Task prompt:
Working from the records below, repeat exactly the lines starting at the line that contains "At what coordinates should I click to accomplish: Open" and ending at the line that contains "Click the 'x", inclusive.

- - - - -

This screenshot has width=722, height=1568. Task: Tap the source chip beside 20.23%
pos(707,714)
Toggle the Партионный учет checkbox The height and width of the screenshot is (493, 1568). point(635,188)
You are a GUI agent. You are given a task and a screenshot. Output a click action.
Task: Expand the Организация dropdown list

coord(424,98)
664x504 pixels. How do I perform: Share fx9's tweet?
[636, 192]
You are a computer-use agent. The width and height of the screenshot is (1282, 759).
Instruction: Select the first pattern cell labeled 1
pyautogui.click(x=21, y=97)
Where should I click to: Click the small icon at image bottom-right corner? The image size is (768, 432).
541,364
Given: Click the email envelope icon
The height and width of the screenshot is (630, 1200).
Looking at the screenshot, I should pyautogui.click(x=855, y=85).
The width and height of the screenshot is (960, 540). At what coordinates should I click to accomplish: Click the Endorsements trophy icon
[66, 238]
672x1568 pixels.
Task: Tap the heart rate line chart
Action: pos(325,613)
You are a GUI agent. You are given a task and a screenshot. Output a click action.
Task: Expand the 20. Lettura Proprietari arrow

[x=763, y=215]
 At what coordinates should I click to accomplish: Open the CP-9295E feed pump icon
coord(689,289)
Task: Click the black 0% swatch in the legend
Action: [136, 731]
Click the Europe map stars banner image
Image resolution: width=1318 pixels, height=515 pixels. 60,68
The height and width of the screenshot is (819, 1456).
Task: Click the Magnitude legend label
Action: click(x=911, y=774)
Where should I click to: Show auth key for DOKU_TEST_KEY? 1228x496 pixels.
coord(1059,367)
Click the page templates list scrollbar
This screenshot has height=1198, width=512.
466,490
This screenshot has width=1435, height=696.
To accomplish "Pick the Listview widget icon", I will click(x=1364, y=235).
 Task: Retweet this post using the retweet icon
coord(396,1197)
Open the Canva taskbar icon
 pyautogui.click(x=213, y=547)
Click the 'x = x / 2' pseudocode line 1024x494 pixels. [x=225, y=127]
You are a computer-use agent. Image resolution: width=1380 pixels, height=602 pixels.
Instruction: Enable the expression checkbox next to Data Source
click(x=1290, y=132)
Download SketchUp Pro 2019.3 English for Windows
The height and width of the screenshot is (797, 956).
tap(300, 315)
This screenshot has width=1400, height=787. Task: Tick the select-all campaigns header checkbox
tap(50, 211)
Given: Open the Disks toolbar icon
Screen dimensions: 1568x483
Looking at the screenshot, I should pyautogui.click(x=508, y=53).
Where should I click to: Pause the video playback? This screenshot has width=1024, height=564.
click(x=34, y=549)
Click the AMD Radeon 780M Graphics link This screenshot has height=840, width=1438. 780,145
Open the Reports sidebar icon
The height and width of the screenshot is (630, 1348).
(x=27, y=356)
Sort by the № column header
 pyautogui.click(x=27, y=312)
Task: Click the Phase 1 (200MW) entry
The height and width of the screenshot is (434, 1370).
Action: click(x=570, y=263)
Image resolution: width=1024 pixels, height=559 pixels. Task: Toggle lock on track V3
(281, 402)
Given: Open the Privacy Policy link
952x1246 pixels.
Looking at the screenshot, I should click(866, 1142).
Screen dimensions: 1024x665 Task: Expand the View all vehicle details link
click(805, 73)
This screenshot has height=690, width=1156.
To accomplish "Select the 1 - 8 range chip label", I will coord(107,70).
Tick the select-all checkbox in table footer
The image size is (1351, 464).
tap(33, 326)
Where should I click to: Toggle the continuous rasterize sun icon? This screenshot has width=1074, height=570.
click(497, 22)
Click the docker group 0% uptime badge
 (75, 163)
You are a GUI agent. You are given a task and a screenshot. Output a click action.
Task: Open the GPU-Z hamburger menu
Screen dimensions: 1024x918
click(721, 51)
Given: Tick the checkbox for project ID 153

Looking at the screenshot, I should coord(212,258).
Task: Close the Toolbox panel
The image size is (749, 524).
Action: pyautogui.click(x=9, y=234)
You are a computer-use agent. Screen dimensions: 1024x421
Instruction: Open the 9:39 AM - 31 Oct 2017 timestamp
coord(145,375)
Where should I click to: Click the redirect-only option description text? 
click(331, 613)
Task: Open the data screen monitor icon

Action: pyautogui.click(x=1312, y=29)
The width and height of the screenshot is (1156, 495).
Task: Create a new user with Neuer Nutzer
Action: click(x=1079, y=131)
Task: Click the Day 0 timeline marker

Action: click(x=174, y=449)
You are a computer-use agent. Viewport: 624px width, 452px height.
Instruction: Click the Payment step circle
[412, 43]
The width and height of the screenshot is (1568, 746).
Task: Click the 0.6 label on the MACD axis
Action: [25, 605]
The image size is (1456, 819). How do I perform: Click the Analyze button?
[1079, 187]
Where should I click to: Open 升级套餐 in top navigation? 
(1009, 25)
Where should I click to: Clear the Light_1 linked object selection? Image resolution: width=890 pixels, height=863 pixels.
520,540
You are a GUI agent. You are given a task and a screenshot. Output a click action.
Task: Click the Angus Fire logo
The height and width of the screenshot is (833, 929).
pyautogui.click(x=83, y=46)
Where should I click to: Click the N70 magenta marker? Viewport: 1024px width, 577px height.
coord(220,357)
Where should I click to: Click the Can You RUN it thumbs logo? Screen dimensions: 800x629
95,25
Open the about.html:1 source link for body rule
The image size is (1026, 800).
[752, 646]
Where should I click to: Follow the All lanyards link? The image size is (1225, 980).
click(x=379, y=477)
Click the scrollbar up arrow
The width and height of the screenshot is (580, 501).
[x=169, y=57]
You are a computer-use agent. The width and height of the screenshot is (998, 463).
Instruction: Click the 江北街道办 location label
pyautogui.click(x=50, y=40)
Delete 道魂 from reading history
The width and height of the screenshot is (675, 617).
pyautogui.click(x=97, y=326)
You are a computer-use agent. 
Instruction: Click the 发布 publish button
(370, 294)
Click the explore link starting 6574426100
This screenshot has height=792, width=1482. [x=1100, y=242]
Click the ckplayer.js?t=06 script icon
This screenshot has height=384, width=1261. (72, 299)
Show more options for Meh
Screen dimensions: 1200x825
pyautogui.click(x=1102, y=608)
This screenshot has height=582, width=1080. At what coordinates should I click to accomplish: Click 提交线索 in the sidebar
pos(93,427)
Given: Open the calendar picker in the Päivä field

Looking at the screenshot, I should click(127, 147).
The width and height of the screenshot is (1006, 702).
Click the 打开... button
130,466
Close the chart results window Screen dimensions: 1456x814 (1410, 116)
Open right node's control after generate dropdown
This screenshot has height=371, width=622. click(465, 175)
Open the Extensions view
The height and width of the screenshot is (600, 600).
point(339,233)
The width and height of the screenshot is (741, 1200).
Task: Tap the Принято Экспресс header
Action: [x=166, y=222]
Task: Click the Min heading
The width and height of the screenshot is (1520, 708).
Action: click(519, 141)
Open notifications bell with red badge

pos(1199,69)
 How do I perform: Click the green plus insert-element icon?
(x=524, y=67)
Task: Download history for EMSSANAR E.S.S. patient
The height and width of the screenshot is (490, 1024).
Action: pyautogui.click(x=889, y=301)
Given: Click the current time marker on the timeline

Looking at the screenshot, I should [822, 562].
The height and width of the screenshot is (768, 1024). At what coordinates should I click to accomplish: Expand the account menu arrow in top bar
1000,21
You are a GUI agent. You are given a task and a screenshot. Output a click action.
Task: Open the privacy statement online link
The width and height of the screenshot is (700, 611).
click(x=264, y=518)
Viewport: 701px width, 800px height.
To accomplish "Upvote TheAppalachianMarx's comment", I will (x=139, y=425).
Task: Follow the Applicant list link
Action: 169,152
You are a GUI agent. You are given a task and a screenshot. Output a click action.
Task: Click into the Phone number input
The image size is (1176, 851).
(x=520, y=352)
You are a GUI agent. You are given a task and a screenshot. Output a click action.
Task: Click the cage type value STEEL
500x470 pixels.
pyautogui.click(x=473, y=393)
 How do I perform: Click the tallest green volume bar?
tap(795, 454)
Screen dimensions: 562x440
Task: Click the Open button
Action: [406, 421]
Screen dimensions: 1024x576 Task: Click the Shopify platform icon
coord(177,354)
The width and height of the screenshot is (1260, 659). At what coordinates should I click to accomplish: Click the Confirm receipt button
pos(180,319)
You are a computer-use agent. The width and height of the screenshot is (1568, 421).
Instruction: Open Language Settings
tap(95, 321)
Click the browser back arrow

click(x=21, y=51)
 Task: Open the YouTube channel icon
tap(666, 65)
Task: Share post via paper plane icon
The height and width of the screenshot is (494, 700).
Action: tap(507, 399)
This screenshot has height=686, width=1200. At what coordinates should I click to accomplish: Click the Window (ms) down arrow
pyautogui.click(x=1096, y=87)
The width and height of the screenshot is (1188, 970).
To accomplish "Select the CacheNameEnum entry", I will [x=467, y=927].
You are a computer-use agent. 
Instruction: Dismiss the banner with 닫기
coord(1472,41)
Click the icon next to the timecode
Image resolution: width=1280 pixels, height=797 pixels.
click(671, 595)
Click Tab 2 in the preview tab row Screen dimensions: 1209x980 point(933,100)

- - - - -

Response area:
 At what coordinates should I click to accomplish: Open the CP-9295E feed pump icon
coord(689,289)
Task: Click the black 0% swatch in the legend
Action: [136, 731]
Click the Europe map stars banner image
Image resolution: width=1318 pixels, height=515 pixels. 60,68
The height and width of the screenshot is (819, 1456).
Task: Click the Magnitude legend label
Action: click(x=911, y=774)
Where should I click to: Show auth key for DOKU_TEST_KEY? 1228x496 pixels.
coord(1059,367)
Click the page templates list scrollbar
This screenshot has height=1198, width=512.
466,490
This screenshot has width=1435, height=696.
To accomplish "Pick the Listview widget icon", I will click(x=1364, y=235).
 Task: Retweet this post using the retweet icon
coord(396,1197)
Open the Canva taskbar icon
 pyautogui.click(x=213, y=547)
Click the 'x = x / 2' pseudocode line 1024x494 pixels. [x=225, y=127]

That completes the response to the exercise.